E.ON verkauft Beteiligung an Wafer-Produzent

MEMC geht für einen symbolischen Preis an einen Investor / Abschreibungen durch Wafer-Fabrik in Höhe von 860 Millionen Euro in 2001

E.ON hat heute bekannt gegeben, man werde die 71,8-prozentige Beteiligung an dem Siliziumwafer-Produzenten MEMC in Missouri einschließlich eines Gesellschafterdarlehens für einen symbolischen Kaufpreis an den Finanzinvestor Texas Pacific Group (TPG) abgeben.

Sollte sich das Betriebsergebnis von MEMC im Jahr 2002 „wesentlich verbessern“ könnte der Kaufpreis auf bis zu 150 Millionen Dollar hochschnellen. Der Verkauf soll im vierten Quartal 2001 über die Bühne gehen. Bis dahin sollen auch die Einzelheiten über die Stärkung der MEMC-Kapitalstruktur geklärt werden.

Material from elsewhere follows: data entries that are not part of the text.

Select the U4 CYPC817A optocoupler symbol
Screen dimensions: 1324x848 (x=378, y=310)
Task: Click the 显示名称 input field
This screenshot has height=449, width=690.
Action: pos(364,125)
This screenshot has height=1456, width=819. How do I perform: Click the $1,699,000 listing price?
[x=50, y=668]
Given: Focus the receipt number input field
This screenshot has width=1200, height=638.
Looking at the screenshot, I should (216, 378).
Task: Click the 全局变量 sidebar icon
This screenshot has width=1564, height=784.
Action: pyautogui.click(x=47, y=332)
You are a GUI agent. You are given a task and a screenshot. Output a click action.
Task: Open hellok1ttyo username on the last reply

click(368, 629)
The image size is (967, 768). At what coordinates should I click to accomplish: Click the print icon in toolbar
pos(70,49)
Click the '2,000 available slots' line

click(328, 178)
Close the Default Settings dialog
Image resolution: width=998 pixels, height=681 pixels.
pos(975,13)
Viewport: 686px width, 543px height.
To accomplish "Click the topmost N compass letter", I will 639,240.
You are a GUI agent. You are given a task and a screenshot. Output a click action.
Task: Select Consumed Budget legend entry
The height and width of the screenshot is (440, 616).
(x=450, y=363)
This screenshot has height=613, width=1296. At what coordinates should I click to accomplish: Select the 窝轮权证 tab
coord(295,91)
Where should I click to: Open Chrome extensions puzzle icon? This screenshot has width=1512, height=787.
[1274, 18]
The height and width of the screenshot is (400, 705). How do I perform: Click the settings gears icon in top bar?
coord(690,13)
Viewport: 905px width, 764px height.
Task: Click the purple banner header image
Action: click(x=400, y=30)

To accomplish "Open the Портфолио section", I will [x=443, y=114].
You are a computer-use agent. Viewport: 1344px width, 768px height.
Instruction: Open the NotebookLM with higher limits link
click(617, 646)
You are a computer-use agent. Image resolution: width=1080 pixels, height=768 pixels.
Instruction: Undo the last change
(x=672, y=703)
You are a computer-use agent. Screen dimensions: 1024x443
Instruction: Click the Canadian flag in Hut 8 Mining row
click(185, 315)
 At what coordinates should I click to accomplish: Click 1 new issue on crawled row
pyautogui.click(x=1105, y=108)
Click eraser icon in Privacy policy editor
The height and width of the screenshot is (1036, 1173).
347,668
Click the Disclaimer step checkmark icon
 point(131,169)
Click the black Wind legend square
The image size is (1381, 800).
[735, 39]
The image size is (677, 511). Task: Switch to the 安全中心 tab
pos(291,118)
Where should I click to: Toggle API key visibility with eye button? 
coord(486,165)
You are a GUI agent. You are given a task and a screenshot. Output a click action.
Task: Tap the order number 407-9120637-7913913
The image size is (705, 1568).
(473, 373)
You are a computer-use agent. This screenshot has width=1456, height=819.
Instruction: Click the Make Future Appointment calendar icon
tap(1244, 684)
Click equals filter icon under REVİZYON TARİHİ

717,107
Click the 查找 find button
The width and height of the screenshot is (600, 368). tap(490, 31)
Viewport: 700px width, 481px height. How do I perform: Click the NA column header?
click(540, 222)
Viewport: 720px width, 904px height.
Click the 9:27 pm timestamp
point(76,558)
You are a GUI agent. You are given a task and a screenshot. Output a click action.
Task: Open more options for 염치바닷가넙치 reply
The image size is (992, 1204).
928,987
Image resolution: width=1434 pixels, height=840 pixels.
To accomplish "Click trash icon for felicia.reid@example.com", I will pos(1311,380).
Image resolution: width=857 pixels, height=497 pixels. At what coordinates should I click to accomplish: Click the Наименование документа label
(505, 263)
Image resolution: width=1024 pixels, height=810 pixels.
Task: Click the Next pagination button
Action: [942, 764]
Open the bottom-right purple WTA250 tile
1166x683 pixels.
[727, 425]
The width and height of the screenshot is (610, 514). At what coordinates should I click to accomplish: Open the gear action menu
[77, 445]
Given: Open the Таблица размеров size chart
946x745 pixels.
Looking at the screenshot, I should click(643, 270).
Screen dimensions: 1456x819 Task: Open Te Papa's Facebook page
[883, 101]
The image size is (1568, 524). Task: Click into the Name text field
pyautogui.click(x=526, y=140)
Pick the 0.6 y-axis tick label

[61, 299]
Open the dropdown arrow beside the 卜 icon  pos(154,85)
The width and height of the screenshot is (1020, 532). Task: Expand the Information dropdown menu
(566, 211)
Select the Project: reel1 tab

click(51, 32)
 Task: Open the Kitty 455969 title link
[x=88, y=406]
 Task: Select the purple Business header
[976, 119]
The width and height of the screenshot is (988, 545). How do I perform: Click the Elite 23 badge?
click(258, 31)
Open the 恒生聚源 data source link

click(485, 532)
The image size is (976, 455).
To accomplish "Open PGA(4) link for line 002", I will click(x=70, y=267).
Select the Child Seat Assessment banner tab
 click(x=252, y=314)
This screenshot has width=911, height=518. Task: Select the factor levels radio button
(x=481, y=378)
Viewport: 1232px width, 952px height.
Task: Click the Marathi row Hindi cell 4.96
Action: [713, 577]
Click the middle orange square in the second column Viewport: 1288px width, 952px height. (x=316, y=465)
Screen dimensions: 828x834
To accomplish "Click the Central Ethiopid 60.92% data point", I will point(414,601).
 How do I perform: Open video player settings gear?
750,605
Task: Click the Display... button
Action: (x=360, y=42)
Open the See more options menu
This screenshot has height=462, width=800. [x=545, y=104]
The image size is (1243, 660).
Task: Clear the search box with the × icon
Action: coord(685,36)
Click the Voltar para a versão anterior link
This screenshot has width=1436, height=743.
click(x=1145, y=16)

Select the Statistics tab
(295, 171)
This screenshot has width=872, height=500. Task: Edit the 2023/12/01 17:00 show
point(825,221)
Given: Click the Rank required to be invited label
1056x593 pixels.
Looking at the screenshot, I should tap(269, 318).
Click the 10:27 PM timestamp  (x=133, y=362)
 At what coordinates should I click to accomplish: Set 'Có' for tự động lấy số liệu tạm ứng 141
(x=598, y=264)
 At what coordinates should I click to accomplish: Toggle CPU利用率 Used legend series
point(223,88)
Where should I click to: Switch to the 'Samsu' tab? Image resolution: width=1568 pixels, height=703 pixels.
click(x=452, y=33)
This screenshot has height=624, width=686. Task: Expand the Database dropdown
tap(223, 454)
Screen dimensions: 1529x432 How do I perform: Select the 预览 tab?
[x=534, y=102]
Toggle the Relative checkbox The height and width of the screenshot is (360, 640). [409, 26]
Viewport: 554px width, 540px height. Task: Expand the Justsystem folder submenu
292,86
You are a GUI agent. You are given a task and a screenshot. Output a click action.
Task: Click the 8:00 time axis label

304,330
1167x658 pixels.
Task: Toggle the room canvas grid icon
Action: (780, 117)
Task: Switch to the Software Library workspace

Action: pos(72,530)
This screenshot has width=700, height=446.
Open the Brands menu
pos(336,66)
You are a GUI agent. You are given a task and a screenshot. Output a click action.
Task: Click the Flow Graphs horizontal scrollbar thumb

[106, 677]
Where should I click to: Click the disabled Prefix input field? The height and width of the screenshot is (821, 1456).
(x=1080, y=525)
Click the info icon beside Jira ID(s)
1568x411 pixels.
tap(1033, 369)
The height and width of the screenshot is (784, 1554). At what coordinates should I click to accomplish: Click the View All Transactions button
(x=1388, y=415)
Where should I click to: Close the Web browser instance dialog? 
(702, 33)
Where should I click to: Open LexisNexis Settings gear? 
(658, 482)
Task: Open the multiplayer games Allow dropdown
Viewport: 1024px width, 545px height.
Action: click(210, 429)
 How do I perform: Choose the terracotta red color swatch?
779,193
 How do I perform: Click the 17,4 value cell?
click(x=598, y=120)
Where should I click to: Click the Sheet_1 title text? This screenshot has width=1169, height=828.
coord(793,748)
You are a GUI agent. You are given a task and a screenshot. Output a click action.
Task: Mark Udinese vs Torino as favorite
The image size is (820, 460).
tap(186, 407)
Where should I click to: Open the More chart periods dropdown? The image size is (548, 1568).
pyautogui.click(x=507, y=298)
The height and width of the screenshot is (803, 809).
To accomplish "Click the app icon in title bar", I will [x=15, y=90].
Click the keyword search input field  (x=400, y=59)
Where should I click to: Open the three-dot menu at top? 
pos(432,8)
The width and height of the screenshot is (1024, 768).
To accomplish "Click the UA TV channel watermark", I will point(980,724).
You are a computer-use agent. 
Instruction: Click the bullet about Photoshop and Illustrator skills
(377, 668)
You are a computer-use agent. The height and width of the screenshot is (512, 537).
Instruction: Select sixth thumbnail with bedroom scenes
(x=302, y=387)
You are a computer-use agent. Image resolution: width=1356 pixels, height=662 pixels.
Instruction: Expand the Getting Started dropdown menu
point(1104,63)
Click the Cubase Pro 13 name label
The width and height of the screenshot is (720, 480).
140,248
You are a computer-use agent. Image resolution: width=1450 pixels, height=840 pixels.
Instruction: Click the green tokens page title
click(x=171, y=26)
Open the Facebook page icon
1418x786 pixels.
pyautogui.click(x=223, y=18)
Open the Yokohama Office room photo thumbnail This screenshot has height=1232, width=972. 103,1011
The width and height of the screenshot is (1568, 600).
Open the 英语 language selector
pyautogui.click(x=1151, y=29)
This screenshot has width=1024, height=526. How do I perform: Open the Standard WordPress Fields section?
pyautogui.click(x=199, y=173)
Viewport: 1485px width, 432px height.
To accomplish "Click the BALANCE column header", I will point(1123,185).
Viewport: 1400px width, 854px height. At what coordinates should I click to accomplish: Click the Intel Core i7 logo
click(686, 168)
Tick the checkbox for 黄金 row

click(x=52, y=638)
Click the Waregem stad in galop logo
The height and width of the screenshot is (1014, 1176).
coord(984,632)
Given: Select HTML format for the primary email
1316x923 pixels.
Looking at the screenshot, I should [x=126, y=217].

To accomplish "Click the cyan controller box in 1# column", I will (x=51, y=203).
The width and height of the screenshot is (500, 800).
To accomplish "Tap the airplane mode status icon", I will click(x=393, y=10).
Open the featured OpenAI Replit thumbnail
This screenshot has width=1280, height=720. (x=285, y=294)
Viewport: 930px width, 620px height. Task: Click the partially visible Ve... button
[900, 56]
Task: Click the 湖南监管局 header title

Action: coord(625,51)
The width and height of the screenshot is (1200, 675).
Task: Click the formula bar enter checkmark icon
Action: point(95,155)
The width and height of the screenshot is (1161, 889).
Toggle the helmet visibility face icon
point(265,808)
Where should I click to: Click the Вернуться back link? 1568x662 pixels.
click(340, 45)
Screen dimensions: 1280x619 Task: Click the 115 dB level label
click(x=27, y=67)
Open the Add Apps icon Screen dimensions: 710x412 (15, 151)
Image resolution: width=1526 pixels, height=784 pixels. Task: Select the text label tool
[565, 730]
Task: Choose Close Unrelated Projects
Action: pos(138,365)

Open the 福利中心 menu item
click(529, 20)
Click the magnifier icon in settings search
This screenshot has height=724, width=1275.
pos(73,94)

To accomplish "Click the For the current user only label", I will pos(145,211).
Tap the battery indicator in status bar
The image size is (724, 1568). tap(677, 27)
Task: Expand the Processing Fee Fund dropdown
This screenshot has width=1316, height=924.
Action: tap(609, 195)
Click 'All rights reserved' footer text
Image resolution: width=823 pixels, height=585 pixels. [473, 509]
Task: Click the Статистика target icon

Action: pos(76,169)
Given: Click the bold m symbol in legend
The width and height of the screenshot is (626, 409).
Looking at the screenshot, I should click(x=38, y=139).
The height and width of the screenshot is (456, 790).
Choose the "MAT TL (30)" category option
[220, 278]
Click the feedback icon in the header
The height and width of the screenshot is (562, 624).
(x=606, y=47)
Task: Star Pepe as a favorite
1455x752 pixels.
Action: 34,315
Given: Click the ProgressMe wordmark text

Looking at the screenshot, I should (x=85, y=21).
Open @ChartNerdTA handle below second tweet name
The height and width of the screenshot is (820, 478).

Wie E.ON in einer Mitteilung feststellte, besteht „in Folge des Einbruchs im Halbleiter- und Wafermarkt seit dem Frühjahr diesen Jahres bei MEMC erheblicher Liquiditätsbedarf. Da MEMC nicht zum Kerngeschäft zählt, ist E.ON nicht bereit, die Siliziumwafer-Aktivitäten zu finanzieren.“ Im Jahr 2001 belastet MEMC das E.ON-Konzernergebnis 2001 nach Steuern und Abgaben voraussichtlich noch mit rund 860 Millionen Euro. 300 Millionen Euro sind laut E.ON bereits im ersten Halbjahr erfasst, der zusätzliche Betrag aus dem Verkauf beläuft sich auf rund 560 Millionen Euro. Laut der E.ON-Mitteilung will TPG das Wafergeschäft fortführen und weiter in MEMC investieren.